* [DATA SHOWN]:
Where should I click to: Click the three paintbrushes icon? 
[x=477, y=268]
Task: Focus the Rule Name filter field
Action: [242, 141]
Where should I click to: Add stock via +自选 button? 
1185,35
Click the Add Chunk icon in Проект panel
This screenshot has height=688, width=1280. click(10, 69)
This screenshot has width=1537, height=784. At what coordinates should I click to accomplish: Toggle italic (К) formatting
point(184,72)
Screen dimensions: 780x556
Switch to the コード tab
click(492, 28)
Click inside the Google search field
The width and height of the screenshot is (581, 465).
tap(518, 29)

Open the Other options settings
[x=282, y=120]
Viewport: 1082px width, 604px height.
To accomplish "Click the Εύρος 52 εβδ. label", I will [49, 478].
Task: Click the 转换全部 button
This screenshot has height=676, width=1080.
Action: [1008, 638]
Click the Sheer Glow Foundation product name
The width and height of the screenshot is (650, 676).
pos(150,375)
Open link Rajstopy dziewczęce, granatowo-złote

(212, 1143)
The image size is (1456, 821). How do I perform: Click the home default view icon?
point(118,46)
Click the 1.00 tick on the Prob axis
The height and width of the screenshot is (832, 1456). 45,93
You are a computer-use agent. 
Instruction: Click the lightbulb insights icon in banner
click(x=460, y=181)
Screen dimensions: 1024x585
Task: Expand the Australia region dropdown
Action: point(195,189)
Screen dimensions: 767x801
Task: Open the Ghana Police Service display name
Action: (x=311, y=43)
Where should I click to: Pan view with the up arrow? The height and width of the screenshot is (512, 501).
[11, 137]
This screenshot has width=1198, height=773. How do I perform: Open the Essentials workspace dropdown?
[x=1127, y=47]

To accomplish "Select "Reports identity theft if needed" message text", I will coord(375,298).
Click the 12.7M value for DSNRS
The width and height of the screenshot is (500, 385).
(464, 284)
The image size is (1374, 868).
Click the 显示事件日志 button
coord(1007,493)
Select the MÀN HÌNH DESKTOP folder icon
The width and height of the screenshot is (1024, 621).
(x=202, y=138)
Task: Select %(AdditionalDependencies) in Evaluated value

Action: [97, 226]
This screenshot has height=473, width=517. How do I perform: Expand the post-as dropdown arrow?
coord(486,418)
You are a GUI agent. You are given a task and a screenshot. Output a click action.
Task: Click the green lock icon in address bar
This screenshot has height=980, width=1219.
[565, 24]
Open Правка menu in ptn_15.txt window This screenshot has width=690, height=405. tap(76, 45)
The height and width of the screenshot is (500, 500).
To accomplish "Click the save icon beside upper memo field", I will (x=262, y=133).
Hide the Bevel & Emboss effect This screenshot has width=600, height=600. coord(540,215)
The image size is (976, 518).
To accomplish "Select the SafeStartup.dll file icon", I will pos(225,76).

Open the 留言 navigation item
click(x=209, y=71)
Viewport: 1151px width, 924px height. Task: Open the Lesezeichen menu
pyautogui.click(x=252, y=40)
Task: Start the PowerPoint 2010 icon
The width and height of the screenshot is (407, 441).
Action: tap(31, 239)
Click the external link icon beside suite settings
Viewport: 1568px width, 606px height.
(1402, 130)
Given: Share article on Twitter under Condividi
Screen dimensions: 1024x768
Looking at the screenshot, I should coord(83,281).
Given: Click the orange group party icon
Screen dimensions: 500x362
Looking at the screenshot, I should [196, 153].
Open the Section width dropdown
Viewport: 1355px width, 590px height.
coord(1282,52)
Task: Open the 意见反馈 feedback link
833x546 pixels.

* [TASK ITEM]:
Which lines in the data above hold the string "agent"? Return each of them.

* [SOLUTION]:
You are a computer-use agent. 
You are a GUI agent. You are given a task and a screenshot. Output a click action.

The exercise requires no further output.